Eight thousand more lawsuits are on tap related to glyphosate in state and federal court, Baumann says. This is up from the previous number given of 5,200.

“These numbers may rise or fall over time, but our view is that the number is not indicative of the merits of the plaintiffs’ cases,” says Baumann. Next on tap is a non-Hodgkin lymphoma glyphosate trial in St. Louis in late October, he says.

So far, the pending lawsuits and the California verdict have not negatively impacted glyphosate sales, says Liam Condon, head of Bayer Crop Science.

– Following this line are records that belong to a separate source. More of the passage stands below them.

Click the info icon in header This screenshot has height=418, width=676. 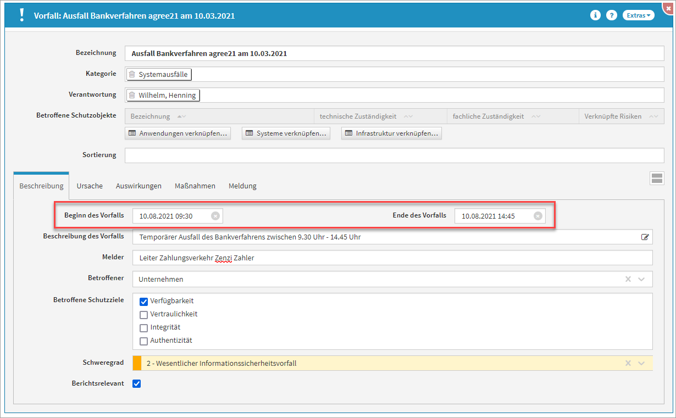click(595, 15)
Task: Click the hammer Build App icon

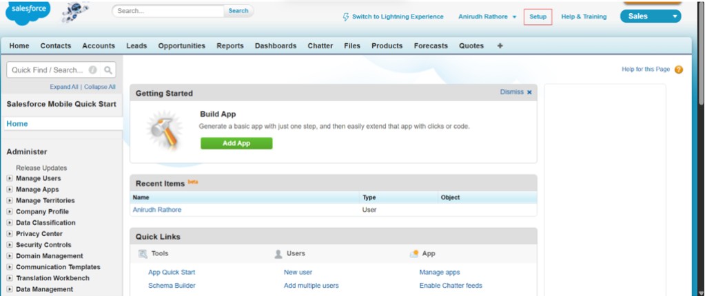Action: click(164, 129)
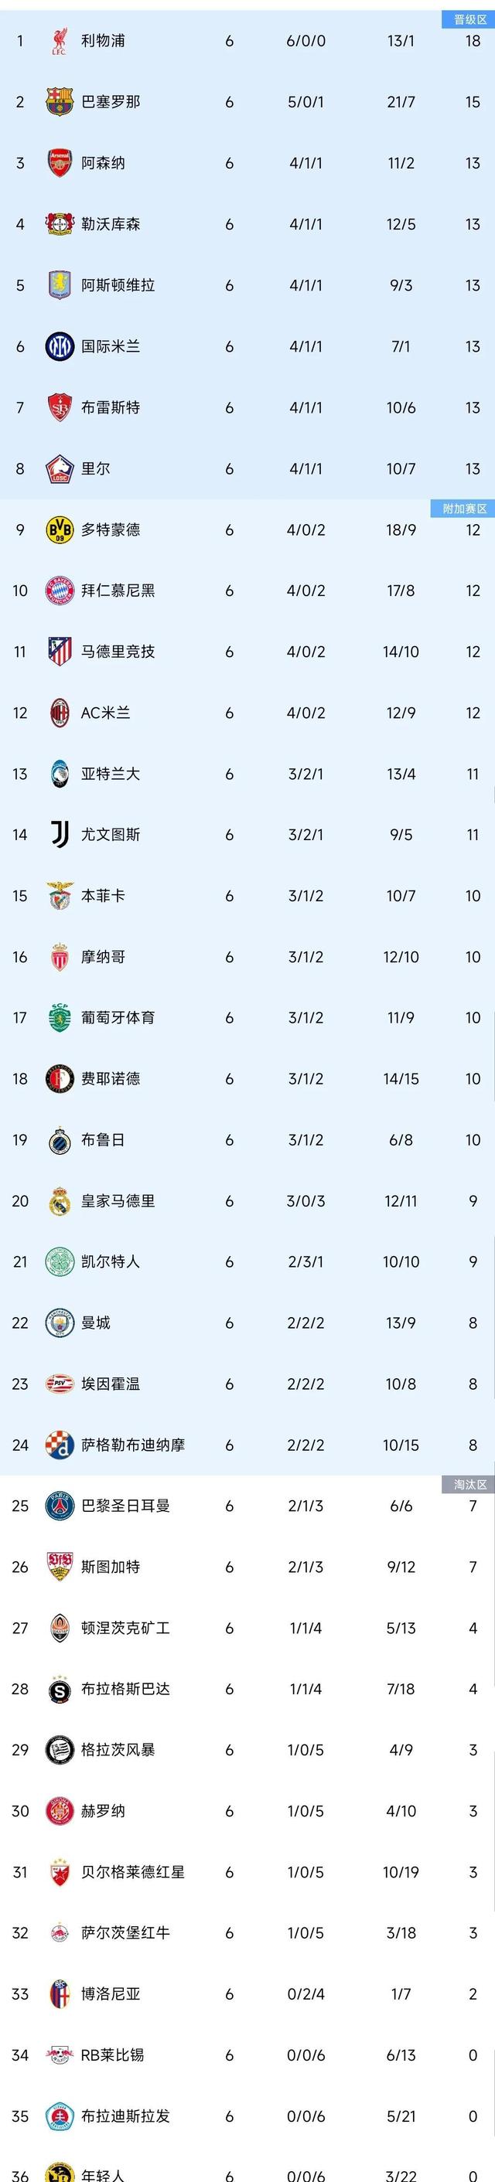
Task: Click the Manchester City badge
Action: pos(59,1323)
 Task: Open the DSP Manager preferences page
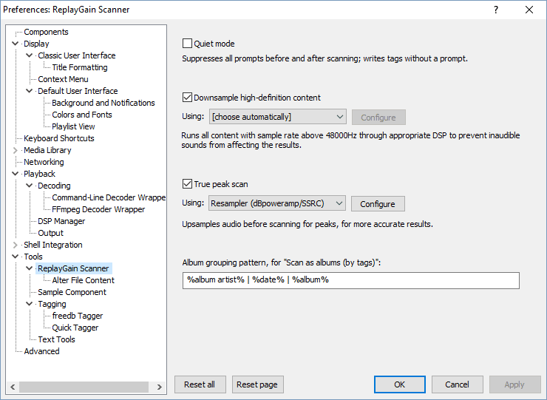[x=61, y=221]
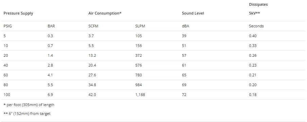This screenshot has height=122, width=307.
Task: Click the Seconds subheader cell
Action: click(256, 26)
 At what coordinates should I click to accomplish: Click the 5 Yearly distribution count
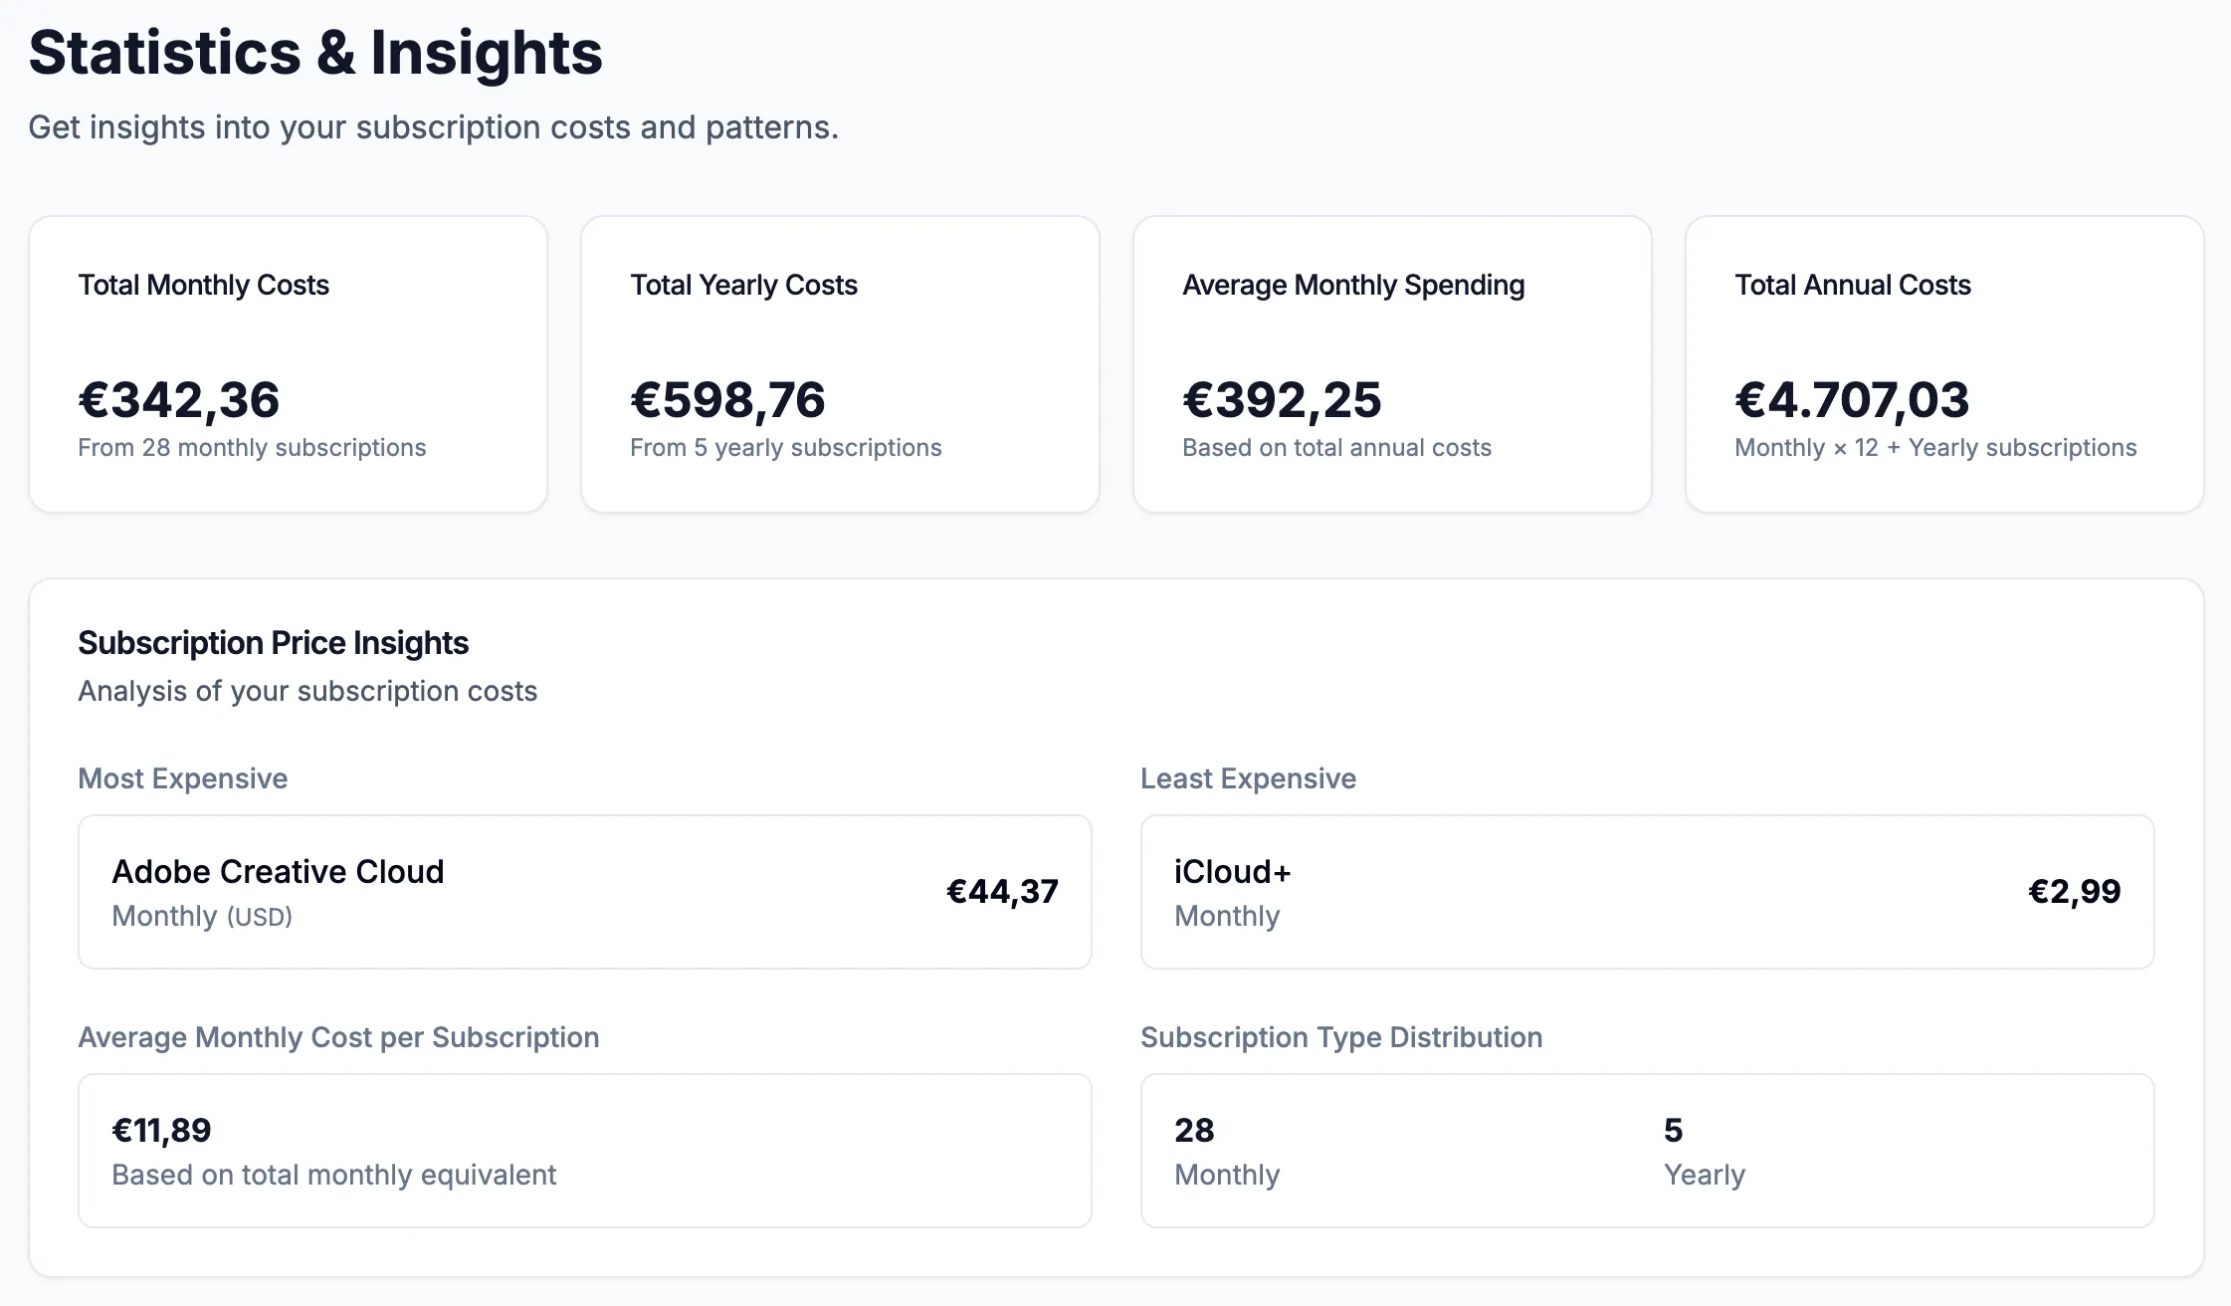pyautogui.click(x=1673, y=1131)
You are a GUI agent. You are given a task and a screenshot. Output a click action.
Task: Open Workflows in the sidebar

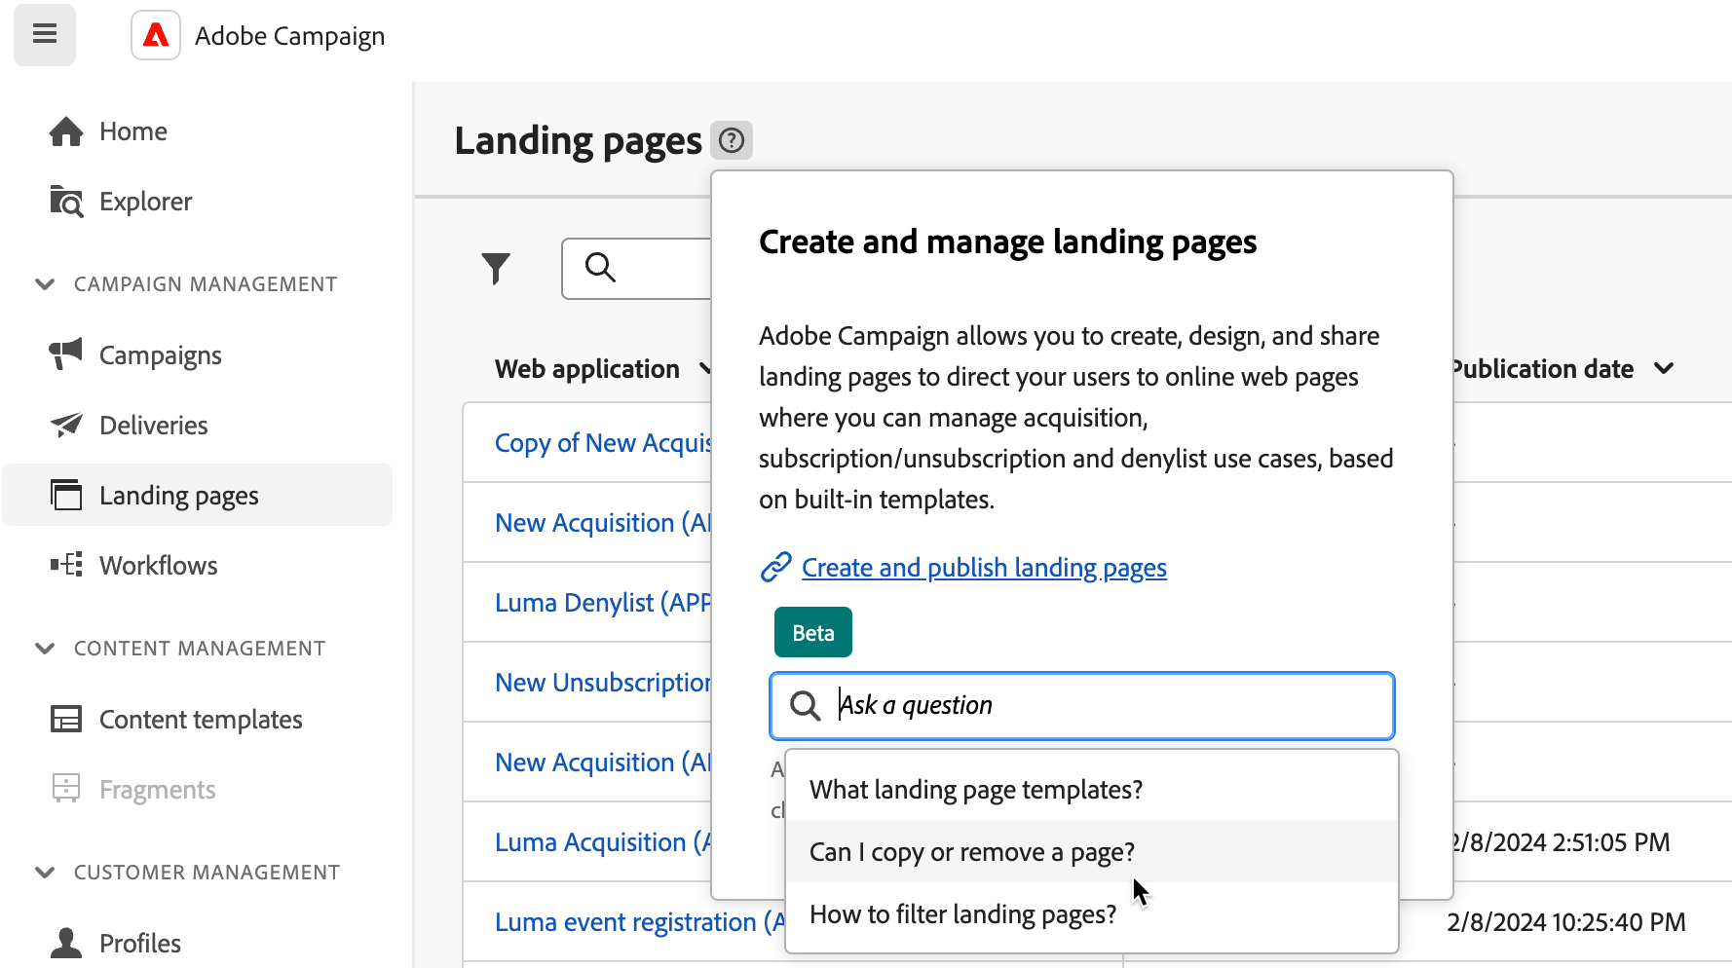158,566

“It is really important to note that nothing has changed in the regulatory status of the product,” he says. “There is high demand, and it has been that way for many decades. It is an invaluable tool for growers.”

Dicamba

Bayer also picked up the former Monsanto’s Roundup Ready 2 Xtend dicamba-tolerant system with its purchase. When it comes to weed control, dicamba has worked well in the Roundup Ready Xtend Crop System, says Condon. He cites there is 97% satisfaction with weed control among farmers who applied Xtendimax with Vapor Grip on Roundup Ready 2 Xtend soybeans.

“The feedback we have received, and Werner alluded to it with Roundup Ready 2 Xtend Soybeans and XtendFlex cotton, is that customers tell us they have the cleanest fields they have had in years,” says Condon. “In the current season, Monsanto (now Bayer) has received 73% fewer (off-target) inquiries, and dicamba-tolerant soybeans and Bollgard (II Xtendflex) cotton have nearly doubled acres (in 2017). We, of course, are taking these inquires on a case-by-case basis.”

He expects the EPA to soon decide on dicamba labels for the dicamba-tolerant system as farmers make decisions for the 2019 growing season.